__WORK REQUIRED__. Return exactly the span of lines that opens with the line containing "Where should I" and closes with the last line of the data, inclusive.

Data extracted from a collection:
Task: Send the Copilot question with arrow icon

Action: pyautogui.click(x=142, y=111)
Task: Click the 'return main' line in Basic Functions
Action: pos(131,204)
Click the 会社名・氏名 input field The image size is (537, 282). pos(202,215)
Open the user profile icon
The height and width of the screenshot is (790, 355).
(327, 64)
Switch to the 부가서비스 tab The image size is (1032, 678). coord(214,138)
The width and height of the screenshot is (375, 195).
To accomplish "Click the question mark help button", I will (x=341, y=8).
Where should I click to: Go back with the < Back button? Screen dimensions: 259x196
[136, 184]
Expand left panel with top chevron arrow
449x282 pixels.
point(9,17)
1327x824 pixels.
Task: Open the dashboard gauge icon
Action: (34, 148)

__ANSWER SPACE__.
Where should I click to: Go back with the < Back button? Screen dimensions: 259x196
[136, 184]
Expand left panel with top chevron arrow
449x282 pixels.
point(9,17)
1327x824 pixels.
Task: Open the dashboard gauge icon
Action: (34, 148)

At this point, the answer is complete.